Transmission 6-speed manual
6-speed sequential manual
Dimensions
Length 3.41 m (11 ft 2 in)
Width 1.798 m (5 ft 11 in)
Height 1.195 m (3 ft 11 in)
Curb weight 1,350 lb (612 kg)

The Ariel Atom is a road legal high performance sports car made by the Ariel Motor Company based in Crewkerne, Somerset, England and under licence in North America by TMI Autotech, Inc. at Virginia International Raceway in Alton, Virginia.

There have been five Ariel Atom incarnations to date: Ariel Atom, Ariel Atom 2, Ariel Atom 3 (including the Ariel Atom 3 Mugen Limited Edition - only 10 made,) Ariel Atom 3.5 and Ariel Atom 500 V8 Limited Edition (only 25 to be made). The current models are the Ariel Atom 3.5, the more powerful 3.5R and the limited production Ariel Atom 500 V8 with a 500 bhp (373 kW; 507 PS) V8 engine[1][2]

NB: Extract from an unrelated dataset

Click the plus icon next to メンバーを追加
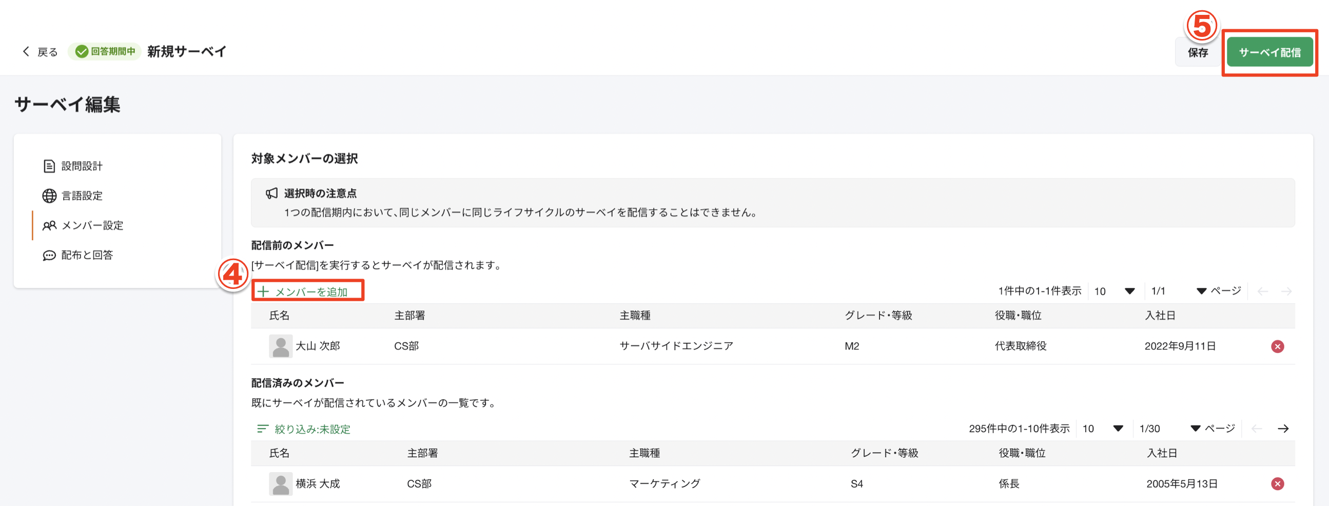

The Ariel Atom is unusual in that it is exoskeletal — the chassis is prominently visible from the outside — and therefore lacks a roof, windows and other features normally found on road cars although a small windscreen is available as an optional extra. The chassis design leads to a relatively high drag coefficient of 0.40 in comparison to more aerodynamic road cars.[3]

Design origins[edit]

The Atom began as a student project by Coventry University transport design student, Niki Smart. Known then as the LSC (Lightweight Sports Car), it was developed at the university in 1996 with input and funding from various automotive industry members, including British Steel and TWR. Ariel Motor Company boss Simon Saunders was a senior lecturer whose responsibility for the project was primarily as financial manager and design critic for Smart, whom he described as "The best all-round design student I've ever seen." The car was first shown publicly at the British International Motor Show at the NEC in Birmingham in October 1996.[4]

Suspension[edit]

Front spring, helper coil spring (in red), and shock

The Atom suspension setup was tuned by the engineers at Lotus. Edmunds "Inside Line" noted that "anyone who has driven a selection of Lotus-tuned cars, such as the Lotus Elise, the Aston Martin Vanquish and the Opel Speedster, will notice a common feel or signature, and it's replicated in the Atom."[5]

The Atom’s suspension is derived from single seat racing cars and is fully adjustable, requiring only a spanner. Both front and rear double unequal length wishbones and inboard, pushrod-operated dampers contribute to the Atom’s dynamic racecar-like handling. Adjustable suspension rod ends feature inboard rubber/metal bushings to promote a more comfortable road-going ride. The front and rear Bilstein dampers are also adjustable. Stacked helper coil springs and main coil springs produce a low spring rate for minor deflections and a higher rate for large ones.

Acceleration[edit]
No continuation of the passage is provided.